§ **Stored data entries**
-- Opening Marker --

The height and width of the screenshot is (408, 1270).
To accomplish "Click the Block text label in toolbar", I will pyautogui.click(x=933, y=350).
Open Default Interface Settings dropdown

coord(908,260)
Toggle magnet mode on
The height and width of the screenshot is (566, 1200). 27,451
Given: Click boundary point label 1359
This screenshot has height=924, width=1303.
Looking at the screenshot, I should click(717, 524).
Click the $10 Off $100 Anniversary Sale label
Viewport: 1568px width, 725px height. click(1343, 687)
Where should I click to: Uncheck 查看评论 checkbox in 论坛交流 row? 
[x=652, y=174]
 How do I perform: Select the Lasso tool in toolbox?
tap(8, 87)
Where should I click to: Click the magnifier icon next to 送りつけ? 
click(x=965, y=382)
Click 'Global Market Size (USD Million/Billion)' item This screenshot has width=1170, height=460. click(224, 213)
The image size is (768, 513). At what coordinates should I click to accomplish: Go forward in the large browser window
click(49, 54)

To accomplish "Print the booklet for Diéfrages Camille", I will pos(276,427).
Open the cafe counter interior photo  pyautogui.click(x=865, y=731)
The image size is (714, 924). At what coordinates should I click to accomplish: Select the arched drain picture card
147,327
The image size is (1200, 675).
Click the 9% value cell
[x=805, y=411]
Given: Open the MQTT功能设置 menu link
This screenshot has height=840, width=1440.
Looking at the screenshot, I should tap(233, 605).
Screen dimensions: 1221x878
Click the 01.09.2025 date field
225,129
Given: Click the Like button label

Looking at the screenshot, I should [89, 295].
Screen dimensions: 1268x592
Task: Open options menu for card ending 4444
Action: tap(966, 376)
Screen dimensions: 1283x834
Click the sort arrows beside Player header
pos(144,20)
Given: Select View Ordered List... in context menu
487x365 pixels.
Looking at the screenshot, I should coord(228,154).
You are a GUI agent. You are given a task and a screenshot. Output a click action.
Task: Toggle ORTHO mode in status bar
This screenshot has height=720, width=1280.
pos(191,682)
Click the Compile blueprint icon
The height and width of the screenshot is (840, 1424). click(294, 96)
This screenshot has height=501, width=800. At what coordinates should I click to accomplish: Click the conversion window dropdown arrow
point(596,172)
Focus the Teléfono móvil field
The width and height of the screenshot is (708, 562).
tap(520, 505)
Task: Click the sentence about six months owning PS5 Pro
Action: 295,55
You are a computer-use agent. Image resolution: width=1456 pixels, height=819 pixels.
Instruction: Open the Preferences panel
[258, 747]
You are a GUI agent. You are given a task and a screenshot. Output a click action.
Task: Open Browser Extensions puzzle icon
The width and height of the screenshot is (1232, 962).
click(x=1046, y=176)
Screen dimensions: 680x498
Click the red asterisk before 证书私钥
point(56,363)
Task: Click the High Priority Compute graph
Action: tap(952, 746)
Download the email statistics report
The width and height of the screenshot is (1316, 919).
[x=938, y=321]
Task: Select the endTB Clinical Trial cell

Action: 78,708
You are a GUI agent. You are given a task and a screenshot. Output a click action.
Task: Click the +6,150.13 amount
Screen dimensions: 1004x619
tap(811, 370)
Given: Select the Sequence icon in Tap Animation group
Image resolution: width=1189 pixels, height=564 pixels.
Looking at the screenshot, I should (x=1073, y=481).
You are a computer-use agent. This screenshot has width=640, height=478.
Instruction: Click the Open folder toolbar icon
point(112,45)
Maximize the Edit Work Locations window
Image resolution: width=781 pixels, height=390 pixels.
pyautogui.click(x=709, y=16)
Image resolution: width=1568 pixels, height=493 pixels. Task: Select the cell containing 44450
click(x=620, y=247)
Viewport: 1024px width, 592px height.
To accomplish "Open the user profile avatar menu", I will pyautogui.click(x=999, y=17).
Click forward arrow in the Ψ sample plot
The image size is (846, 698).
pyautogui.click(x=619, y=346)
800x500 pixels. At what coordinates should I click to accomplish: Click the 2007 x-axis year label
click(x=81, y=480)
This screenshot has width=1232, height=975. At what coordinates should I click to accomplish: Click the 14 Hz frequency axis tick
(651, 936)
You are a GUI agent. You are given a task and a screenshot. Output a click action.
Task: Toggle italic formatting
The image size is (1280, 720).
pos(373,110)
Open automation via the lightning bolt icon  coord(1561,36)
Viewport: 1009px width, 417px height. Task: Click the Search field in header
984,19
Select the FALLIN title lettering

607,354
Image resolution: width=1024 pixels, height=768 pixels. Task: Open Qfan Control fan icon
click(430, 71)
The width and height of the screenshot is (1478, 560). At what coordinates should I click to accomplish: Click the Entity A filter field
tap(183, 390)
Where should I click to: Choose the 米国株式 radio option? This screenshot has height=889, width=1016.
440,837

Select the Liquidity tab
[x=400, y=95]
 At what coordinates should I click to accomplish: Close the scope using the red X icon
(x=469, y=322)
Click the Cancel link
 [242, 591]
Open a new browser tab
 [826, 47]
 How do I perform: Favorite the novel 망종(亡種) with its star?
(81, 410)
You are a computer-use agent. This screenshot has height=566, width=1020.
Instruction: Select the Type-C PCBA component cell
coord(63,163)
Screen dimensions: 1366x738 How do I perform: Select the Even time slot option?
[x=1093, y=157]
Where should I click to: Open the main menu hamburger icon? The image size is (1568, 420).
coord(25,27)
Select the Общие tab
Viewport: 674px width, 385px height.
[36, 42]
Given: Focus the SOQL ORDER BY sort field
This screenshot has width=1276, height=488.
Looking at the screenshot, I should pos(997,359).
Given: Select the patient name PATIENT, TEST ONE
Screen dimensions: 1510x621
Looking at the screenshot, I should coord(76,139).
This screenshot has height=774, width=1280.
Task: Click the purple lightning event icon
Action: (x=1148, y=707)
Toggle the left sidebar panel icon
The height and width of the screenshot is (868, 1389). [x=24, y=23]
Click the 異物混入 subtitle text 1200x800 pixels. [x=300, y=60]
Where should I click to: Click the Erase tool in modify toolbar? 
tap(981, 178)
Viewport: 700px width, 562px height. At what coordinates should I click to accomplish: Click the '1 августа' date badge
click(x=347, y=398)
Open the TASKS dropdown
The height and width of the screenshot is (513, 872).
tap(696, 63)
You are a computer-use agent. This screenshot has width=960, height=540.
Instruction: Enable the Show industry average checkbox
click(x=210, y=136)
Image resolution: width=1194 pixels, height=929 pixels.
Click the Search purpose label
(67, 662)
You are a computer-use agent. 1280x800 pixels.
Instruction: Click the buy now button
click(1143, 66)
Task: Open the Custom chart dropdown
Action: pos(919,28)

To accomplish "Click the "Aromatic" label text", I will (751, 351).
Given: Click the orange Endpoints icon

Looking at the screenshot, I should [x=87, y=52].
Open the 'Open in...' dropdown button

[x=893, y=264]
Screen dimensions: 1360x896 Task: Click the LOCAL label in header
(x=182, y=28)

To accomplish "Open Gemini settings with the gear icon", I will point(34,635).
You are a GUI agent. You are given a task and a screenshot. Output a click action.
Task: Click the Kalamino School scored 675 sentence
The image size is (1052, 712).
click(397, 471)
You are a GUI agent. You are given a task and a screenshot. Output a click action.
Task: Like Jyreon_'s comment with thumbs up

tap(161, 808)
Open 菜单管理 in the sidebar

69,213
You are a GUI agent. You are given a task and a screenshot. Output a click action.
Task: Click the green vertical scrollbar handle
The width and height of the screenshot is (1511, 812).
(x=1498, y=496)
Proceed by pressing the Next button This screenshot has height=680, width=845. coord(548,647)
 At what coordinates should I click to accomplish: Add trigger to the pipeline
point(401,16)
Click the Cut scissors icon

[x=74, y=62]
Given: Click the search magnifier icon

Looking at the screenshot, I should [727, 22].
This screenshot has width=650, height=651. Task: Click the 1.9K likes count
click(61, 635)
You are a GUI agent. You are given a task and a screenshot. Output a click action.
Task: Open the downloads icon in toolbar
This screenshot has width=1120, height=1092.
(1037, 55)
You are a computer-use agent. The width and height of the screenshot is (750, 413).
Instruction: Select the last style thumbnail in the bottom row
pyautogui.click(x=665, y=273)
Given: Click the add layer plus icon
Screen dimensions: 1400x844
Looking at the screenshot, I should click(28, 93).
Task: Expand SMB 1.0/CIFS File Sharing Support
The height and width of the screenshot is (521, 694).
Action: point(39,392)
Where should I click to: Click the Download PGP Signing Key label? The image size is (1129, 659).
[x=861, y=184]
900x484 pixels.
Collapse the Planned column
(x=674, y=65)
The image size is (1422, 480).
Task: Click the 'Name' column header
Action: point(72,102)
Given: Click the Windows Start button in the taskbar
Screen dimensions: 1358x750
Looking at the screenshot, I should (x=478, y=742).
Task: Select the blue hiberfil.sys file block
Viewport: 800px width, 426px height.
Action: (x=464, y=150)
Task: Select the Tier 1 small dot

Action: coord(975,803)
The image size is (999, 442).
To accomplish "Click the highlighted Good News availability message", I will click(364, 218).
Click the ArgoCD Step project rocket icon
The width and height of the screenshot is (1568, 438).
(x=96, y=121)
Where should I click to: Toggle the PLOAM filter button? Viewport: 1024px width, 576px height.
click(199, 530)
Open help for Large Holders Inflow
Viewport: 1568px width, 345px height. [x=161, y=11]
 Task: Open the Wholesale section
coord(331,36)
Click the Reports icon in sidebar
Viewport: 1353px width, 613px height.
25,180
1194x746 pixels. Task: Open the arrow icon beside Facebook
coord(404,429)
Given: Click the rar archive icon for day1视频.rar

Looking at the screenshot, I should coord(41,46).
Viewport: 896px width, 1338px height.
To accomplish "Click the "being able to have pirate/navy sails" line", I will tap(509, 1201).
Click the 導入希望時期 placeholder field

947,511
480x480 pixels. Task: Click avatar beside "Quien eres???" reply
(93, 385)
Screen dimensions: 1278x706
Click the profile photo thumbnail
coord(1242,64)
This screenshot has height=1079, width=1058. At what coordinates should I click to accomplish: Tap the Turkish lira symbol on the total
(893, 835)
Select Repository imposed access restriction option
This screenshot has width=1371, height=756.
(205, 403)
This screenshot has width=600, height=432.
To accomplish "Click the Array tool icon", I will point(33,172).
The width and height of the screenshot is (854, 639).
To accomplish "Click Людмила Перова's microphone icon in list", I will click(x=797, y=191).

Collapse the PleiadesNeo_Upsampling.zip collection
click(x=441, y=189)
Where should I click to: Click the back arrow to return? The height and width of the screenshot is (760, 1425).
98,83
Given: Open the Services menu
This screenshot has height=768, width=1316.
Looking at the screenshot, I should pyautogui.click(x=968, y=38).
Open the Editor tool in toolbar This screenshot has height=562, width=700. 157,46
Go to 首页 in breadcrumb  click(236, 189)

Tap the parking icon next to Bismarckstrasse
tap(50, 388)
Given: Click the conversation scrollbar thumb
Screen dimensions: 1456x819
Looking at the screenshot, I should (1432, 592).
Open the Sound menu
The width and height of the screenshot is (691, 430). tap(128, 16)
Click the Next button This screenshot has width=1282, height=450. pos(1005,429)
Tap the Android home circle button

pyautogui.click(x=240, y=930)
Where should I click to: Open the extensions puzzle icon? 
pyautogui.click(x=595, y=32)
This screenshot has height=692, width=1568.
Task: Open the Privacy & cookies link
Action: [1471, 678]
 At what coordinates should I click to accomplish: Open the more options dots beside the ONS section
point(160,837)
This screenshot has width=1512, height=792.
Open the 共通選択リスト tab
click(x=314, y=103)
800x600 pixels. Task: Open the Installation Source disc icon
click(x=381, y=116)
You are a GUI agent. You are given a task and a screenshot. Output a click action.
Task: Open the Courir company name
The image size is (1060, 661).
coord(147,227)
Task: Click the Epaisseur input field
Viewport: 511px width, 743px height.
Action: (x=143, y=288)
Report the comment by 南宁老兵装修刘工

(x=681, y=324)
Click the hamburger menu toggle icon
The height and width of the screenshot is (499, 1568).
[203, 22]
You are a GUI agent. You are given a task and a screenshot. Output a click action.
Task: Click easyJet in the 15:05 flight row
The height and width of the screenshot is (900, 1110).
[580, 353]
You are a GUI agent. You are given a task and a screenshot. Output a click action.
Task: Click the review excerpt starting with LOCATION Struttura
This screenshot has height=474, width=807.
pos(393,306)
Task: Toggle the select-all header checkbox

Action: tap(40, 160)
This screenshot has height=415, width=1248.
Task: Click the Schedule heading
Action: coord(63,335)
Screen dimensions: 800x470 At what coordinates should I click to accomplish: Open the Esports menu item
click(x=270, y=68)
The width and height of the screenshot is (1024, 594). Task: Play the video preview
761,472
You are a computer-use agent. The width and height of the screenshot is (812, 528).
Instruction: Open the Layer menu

-- Closing Marker --

§ **Work request**
Using the entries above, return exactly the lines from the line with "Screen dimensions: 1400x844" to the line with "Viewport: 896px width, 1338px height.", counting both of those lines.

§ **Completed task**
Screen dimensions: 1400x844
Looking at the screenshot, I should click(28, 93).
Task: Expand SMB 1.0/CIFS File Sharing Support
The height and width of the screenshot is (521, 694).
Action: point(39,392)
Where should I click to: Click the Download PGP Signing Key label? The image size is (1129, 659).
[x=861, y=184]
900x484 pixels.
Collapse the Planned column
(x=674, y=65)
The image size is (1422, 480).
Task: Click the 'Name' column header
Action: point(72,102)
Given: Click the Windows Start button in the taskbar
Screen dimensions: 1358x750
Looking at the screenshot, I should (x=478, y=742).
Task: Select the blue hiberfil.sys file block
Viewport: 800px width, 426px height.
Action: (x=464, y=150)
Task: Select the Tier 1 small dot

Action: coord(975,803)
The image size is (999, 442).
To accomplish "Click the highlighted Good News availability message", I will click(364, 218).
Click the ArgoCD Step project rocket icon
The width and height of the screenshot is (1568, 438).
(x=96, y=121)
Where should I click to: Toggle the PLOAM filter button? Viewport: 1024px width, 576px height.
click(199, 530)
Open help for Large Holders Inflow
Viewport: 1568px width, 345px height. [x=161, y=11]
 Task: Open the Wholesale section
coord(331,36)
Click the Reports icon in sidebar
Viewport: 1353px width, 613px height.
25,180
1194x746 pixels. Task: Open the arrow icon beside Facebook
coord(404,429)
Given: Click the rar archive icon for day1视频.rar

Looking at the screenshot, I should coord(41,46).
Viewport: 896px width, 1338px height.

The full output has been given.